1. In your experience, how does assessment determine what a student learns and doesn’t learn?
In my experience, especially in higher education, assessment is the main determining factor that guides the student’s learning. What is going to be on the test dictates the information the student mainly reviews. In this situation, everything not immediately important to know is not learned. For this reason, the specific details of specific topics may not be learned unless there is incentive or reason to seek out the details found only in a rabbit hole. In grad school for nutrition, there is so much information to learn about nutrition that it is impossible to learn everything as we discuss certain topics. Our teacher taught information via a framework and everything else was extraneous information.

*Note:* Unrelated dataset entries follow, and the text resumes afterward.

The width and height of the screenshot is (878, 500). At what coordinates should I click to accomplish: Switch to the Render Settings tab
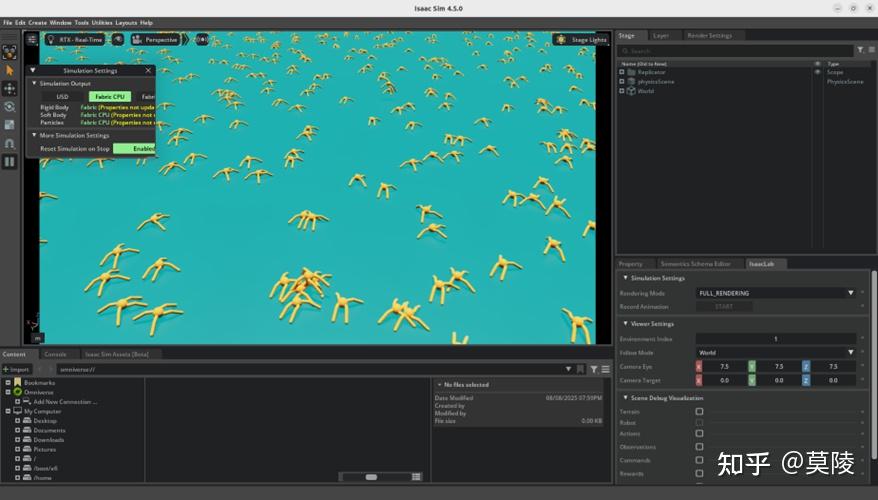point(708,35)
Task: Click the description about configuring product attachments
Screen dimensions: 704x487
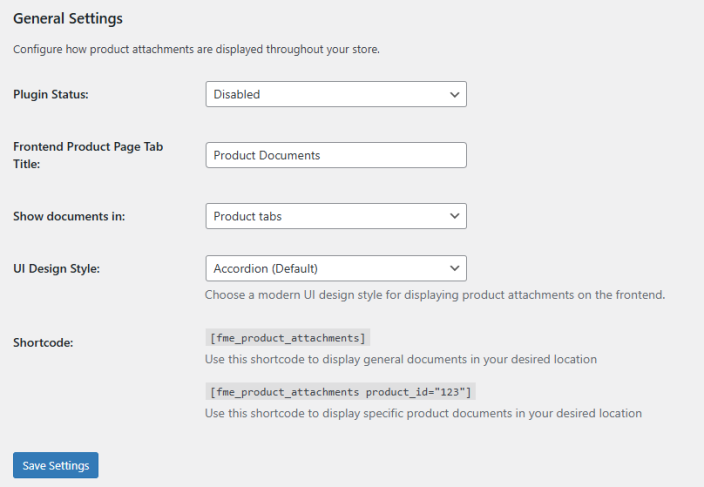Action: tap(196, 49)
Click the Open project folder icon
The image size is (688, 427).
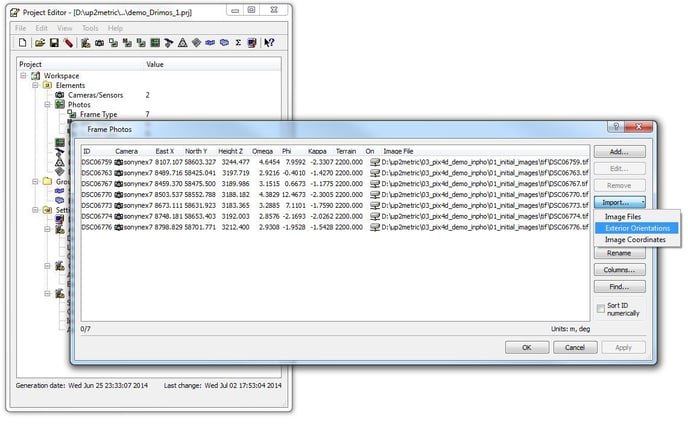click(x=39, y=44)
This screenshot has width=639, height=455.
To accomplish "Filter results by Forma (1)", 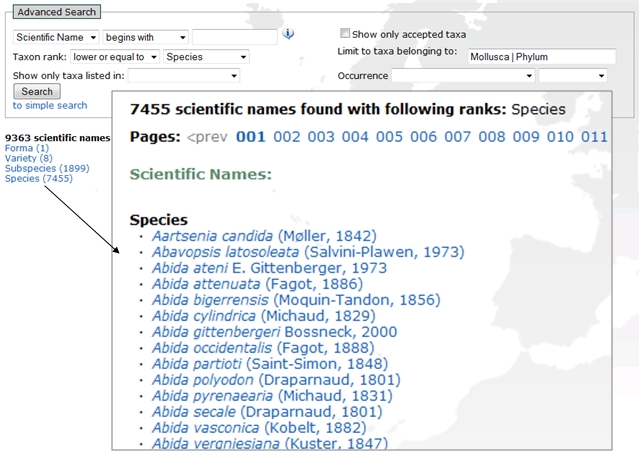I will coord(26,148).

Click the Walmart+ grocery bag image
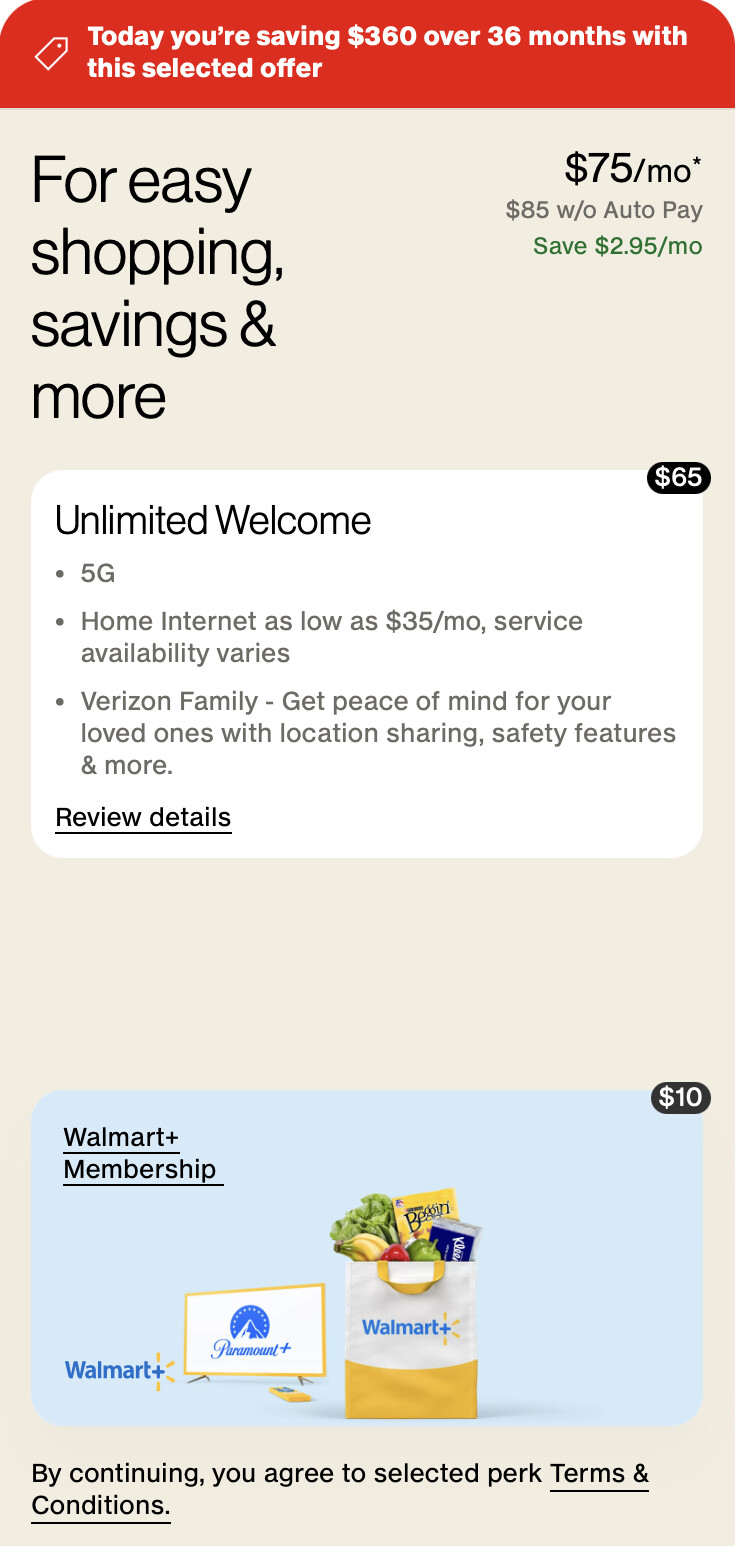pos(411,1337)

2. How does assessment relate to what is valued and what is not valued?
Alike to my previous response, especially in higher education, if left up to the student to surmise, they will understand that only the information covered and conveyed by the instructor is important. This can be problematic because students usually assume that an instructor with much knowledge and experience has waded through all of the knowledge on a topic and determined that what they are sharing is the most important. In fact, this is usually not the case. Most have not been through all of the information but just perpetuate what they were communicated was important. Usually only thoughtful instructors will challenge their students to stretch their thinking with other topics that may not align with the required curriculum. There is also an aspect of required components to cover, especially in accredited programs, that require fulfillment of competencies. If this is present, there typically is not room for deviation from the main topics (or even questions), communicating that other things are not valued.
3. In your classroom, what do you imagine is worth assessing and not worth assessing?
I strongly believe it is just as important to test the necessary content knowledge as it is to test the meta cognition skills that aid in excelling in learning and psychological development across all subjects.
When asked, “When is assessment more harmful than good? What do we need to do as educators to ensure that our classroom created assessments are not examples of poor assessment? How does your example align or not align with the five principles of assessment?” I gave the following answer, and I think it is pertinent to this question.
“I have seen many teachers regard assessment as the be-all-end-all, disregarding any reason or understanding of why or how a student has come to their scores. When assessment is treated like this and kids and their value are judge solely on their scores, I believe it is extremely detrimental. When scores are considered to dictate the outcomes of students’ whole future (school is a student’s life, after all), the pressure is built on students and teachers. Students are incentivized to perform at all costs (cheating, unhealthy habits, etc.) and teachers are incentivized to behave in ways that begin to align more and more with Campbell’s Law.
I think it’s pertinent to not only assess in ways that mitigate the most anxious feelings but aim to build students’ resilience so that when they do face adversity in school (only a matter of time), they are able to get back up when they are knocked down. Alike, creating a classroom culture that facilitates trust among the students, the group to the teacher, and the teacher to the individual is absolutely paramount; it’s really non-negotiable. If you show you can lead well as the teacher, the students will follow. These things align with ‘Engineering classroom discussions, activities, and tasks that elicit evidence of student achievement’ and ‘Activating students as learning resources for one another.'”
Another thing to ponder is this opinion:
Facilitating the development of soft skills in kids is the most valuable thing a teacher can do. Anyone can learn technical things with enough repetition and practice. Internal, personality-driven skills though, are a totally different and oft-neglected aspect of students’ eventual abilities and how well they will be able to figure things out themselves. That’s really the most important thing, isn’t it?